▸ **Material for the task**:
++++++++++
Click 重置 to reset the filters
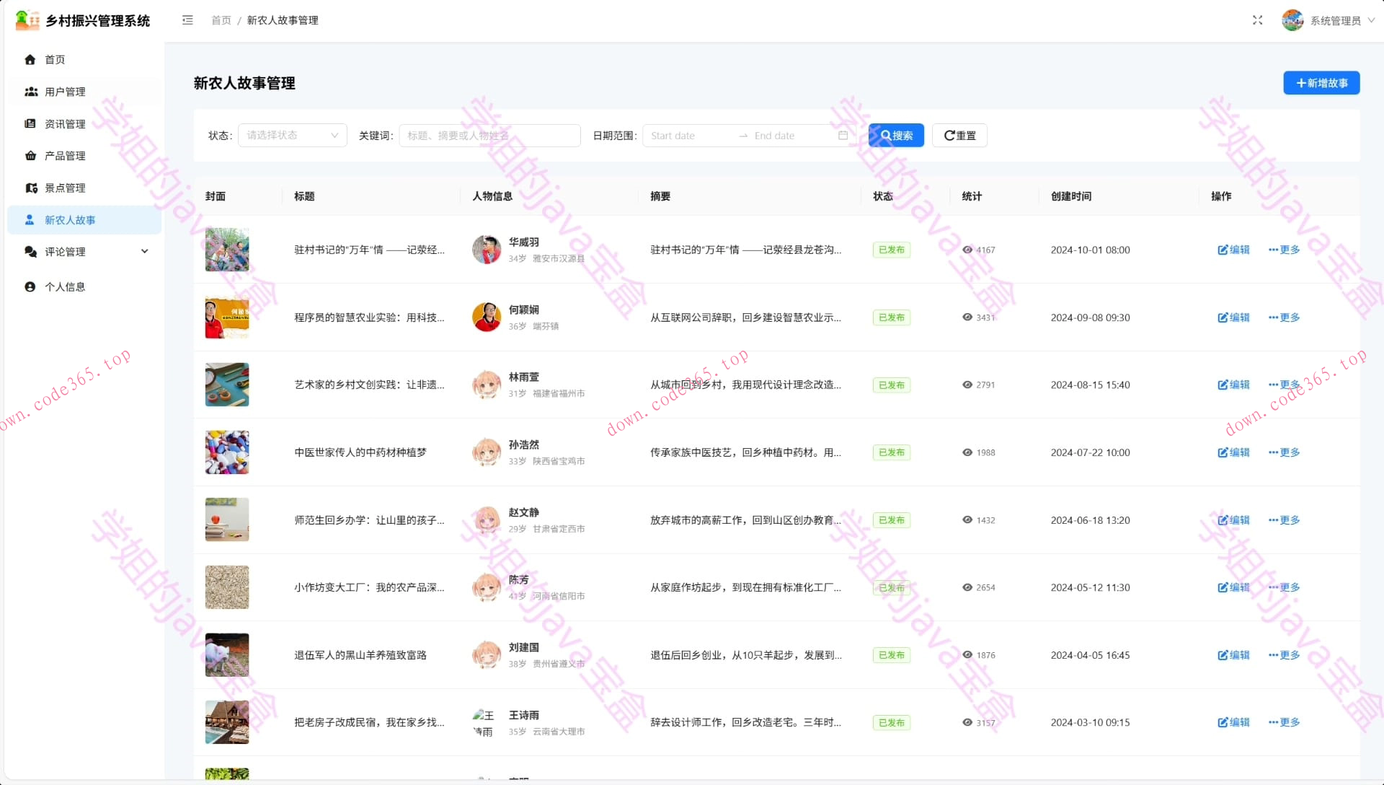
++++++++++
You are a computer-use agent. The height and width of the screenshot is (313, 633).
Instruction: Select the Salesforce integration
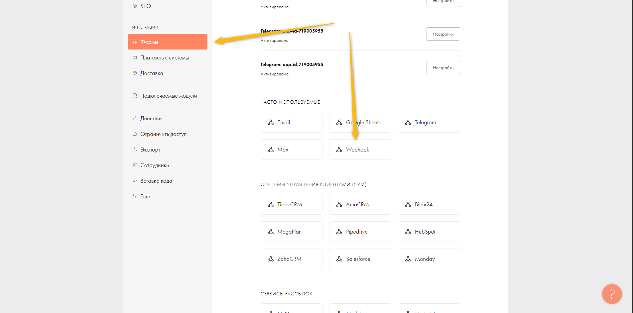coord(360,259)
++++++++++
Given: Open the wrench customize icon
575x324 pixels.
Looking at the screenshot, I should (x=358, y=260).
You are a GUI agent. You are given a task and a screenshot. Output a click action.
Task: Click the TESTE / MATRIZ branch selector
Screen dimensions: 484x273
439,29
++++++++++
▸ **Exercise**:
Scan the records above for the string "agent", then report every line that contains it.

▸ **Written reply**:
You are a computer-use agent. The height and width of the screenshot is (313, 633).
You are a GUI agent. You are given a task and a screenshot. Output a click action.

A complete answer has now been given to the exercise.